— START —
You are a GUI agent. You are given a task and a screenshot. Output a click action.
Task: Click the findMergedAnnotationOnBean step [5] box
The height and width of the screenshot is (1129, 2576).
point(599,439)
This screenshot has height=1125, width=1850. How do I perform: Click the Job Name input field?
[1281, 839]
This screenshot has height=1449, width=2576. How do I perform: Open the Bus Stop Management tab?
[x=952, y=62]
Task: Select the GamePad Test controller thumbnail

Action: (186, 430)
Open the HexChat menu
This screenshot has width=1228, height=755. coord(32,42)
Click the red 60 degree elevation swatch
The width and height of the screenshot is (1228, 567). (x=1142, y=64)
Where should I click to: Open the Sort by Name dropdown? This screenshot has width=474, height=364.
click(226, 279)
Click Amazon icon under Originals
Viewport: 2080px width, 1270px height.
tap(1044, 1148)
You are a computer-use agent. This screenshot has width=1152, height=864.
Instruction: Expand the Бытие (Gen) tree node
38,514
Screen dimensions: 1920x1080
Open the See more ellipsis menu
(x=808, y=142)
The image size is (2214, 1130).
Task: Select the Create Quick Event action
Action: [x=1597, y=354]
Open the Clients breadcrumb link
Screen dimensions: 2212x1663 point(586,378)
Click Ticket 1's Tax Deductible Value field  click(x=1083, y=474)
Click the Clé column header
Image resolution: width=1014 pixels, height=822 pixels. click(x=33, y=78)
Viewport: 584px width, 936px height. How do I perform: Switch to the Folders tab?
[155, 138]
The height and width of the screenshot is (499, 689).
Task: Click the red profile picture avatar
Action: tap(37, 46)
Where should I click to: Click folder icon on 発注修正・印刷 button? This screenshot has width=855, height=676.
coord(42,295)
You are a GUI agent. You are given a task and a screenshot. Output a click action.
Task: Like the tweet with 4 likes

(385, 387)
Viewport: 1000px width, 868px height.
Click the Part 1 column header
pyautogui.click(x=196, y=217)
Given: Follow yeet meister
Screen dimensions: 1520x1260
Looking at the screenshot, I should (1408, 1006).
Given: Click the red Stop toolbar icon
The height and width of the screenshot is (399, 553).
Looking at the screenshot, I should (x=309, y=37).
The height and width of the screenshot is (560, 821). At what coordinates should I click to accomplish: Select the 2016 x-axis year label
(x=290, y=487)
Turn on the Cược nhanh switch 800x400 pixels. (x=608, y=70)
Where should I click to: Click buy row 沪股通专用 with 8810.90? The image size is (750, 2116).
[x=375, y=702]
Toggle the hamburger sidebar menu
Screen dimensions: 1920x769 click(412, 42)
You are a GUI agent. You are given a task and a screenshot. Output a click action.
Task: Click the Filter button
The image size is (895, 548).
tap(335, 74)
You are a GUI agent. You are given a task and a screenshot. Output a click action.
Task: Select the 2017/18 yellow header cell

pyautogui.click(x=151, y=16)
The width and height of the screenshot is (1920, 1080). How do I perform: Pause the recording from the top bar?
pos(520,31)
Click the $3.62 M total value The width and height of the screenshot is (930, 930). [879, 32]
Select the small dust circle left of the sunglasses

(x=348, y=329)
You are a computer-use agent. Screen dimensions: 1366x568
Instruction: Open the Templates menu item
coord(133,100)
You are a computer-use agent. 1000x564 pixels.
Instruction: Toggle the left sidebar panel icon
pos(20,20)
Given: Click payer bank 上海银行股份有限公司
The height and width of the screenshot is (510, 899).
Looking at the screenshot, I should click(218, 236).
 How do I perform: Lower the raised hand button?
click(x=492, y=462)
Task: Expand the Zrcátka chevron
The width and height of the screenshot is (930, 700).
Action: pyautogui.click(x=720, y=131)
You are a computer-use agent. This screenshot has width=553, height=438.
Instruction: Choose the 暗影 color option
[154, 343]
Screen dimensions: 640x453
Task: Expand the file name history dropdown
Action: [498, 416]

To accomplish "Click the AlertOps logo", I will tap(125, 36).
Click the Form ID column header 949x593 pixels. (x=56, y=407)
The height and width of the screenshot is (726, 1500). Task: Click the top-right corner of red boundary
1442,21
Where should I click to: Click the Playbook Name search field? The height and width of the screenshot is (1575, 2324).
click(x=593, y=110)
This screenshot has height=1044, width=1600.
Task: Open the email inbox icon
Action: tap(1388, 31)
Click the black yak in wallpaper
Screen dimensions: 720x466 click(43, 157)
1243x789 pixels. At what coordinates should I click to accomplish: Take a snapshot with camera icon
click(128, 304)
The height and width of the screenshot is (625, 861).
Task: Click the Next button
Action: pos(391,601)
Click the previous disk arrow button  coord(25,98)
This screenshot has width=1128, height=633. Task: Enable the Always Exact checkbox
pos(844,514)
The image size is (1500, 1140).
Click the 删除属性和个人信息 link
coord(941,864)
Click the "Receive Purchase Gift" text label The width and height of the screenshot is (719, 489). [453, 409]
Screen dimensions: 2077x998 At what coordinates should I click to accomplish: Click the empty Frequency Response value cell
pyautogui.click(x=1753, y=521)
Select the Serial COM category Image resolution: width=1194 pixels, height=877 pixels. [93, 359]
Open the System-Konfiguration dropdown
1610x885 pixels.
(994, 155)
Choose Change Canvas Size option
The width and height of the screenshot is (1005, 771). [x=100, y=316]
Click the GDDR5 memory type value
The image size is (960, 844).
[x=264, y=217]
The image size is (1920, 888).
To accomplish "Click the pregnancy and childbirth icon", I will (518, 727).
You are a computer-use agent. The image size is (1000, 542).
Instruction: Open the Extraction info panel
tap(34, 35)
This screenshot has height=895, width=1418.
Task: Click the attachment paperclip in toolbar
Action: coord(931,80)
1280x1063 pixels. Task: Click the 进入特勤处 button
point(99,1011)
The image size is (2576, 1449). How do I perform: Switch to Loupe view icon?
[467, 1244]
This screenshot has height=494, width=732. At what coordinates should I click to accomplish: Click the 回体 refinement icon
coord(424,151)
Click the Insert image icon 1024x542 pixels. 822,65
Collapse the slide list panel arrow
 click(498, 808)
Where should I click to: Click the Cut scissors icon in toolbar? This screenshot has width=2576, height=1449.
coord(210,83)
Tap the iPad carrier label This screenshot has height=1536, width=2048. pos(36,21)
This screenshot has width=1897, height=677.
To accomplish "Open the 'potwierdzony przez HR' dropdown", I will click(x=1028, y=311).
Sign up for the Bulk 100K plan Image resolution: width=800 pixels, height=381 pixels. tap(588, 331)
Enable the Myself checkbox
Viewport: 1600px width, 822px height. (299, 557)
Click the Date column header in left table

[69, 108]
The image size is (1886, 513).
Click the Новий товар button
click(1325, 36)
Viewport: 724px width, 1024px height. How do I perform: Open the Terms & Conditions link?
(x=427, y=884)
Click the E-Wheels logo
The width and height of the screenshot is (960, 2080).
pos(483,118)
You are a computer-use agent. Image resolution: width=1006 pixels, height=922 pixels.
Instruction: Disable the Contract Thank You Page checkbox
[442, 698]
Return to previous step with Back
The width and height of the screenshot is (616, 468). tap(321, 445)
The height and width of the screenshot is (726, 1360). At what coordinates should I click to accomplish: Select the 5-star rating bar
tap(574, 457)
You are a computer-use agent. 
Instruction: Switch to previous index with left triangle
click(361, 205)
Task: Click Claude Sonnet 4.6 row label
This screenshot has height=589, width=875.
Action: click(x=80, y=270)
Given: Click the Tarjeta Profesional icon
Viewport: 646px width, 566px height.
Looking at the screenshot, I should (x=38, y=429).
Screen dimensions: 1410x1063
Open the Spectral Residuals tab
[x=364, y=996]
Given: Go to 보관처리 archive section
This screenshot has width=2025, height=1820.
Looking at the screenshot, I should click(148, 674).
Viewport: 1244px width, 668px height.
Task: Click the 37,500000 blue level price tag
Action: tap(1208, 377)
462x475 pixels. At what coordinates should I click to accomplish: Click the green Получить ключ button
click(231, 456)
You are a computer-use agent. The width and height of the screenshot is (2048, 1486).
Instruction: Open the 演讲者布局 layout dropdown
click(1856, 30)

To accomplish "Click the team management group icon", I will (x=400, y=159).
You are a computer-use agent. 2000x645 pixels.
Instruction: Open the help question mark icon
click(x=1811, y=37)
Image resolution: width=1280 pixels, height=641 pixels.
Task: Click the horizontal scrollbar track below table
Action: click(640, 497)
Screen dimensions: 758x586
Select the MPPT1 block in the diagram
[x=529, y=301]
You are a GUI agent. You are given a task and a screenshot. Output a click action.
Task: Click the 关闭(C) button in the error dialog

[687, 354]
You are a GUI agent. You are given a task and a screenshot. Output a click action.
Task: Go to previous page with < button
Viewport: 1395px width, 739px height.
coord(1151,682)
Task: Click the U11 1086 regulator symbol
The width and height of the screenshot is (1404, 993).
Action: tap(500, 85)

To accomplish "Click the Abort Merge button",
— END —
## Exercise
Reproduce the records word for word, beginning with the line that contains "The height and width of the screenshot is (726, 1360)." and continuing through the last line of the records.

## Solution for this task
The height and width of the screenshot is (726, 1360). At what coordinates should I click to accomplish: Select the 5-star rating bar
tap(574, 457)
You are a computer-use agent. 
Instruction: Switch to previous index with left triangle
click(361, 205)
Task: Click Claude Sonnet 4.6 row label
This screenshot has height=589, width=875.
Action: click(x=80, y=270)
Given: Click the Tarjeta Profesional icon
Viewport: 646px width, 566px height.
Looking at the screenshot, I should (x=38, y=429).
Screen dimensions: 1410x1063
Open the Spectral Residuals tab
[x=364, y=996]
Given: Go to 보관처리 archive section
This screenshot has width=2025, height=1820.
Looking at the screenshot, I should click(148, 674).
Viewport: 1244px width, 668px height.
Task: Click the 37,500000 blue level price tag
Action: tap(1208, 377)
462x475 pixels. At what coordinates should I click to accomplish: Click the green Получить ключ button
click(231, 456)
You are a computer-use agent. The width and height of the screenshot is (2048, 1486).
Instruction: Open the 演讲者布局 layout dropdown
click(1856, 30)

To accomplish "Click the team management group icon", I will (x=400, y=159).
You are a computer-use agent. 2000x645 pixels.
Instruction: Open the help question mark icon
click(x=1811, y=37)
Image resolution: width=1280 pixels, height=641 pixels.
Task: Click the horizontal scrollbar track below table
Action: click(640, 497)
Screen dimensions: 758x586
Select the MPPT1 block in the diagram
[x=529, y=301]
You are a GUI agent. You are given a task and a screenshot. Output a click action.
Task: Click the 关闭(C) button in the error dialog

[687, 354]
You are a GUI agent. You are given a task and a screenshot. Output a click action.
Task: Go to previous page with < button
Viewport: 1395px width, 739px height.
coord(1151,682)
Task: Click the U11 1086 regulator symbol
The width and height of the screenshot is (1404, 993).
Action: tap(500, 85)

To accomplish "Click the Abort Merge button",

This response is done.